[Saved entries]
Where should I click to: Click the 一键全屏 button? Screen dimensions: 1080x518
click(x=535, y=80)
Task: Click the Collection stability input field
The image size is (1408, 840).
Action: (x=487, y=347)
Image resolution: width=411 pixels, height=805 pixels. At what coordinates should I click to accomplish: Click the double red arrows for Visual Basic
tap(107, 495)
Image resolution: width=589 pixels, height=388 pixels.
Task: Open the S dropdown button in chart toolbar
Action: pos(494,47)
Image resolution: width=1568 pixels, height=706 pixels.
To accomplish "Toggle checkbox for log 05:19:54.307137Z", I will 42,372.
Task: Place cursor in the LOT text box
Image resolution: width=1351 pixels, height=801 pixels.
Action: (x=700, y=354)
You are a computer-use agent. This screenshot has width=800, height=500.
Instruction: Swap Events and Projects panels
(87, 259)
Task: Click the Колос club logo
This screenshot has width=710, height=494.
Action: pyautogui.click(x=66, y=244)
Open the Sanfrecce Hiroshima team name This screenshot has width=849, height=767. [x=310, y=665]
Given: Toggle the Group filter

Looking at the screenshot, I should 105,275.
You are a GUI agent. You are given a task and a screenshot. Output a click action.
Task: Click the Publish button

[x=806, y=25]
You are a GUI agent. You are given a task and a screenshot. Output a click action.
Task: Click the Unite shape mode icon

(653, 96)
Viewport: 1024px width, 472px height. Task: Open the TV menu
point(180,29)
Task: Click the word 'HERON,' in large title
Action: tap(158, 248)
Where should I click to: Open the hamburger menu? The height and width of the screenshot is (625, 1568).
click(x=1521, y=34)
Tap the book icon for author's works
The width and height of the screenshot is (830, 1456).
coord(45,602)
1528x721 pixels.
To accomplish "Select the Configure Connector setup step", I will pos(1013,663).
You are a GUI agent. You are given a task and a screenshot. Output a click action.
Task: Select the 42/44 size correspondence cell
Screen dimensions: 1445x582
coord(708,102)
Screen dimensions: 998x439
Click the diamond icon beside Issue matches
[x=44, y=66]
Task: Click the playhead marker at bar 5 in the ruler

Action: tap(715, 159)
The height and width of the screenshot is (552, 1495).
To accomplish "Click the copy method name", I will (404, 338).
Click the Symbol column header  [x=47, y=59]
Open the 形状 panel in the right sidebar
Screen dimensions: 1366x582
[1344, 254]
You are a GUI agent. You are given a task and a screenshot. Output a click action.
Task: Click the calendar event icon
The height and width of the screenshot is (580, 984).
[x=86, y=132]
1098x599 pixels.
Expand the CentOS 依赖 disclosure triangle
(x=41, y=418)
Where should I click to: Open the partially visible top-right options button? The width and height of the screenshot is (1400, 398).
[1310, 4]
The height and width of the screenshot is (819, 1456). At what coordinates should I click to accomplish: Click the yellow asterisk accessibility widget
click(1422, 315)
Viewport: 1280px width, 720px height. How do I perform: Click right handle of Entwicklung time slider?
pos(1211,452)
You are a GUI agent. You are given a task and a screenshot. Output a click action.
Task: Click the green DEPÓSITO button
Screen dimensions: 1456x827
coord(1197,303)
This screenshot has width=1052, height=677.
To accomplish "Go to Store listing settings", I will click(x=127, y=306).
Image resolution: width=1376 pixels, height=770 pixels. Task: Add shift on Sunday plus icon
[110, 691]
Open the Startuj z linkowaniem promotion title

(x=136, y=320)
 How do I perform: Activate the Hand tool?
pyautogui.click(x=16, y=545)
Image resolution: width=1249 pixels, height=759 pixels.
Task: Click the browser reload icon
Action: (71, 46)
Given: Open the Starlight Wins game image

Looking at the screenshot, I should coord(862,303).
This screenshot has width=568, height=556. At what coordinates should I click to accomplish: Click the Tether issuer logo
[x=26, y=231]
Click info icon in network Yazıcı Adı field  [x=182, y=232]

Try it:
Tell how many lines of the data include the word "will", and nothing else.

Response to this exercise:
4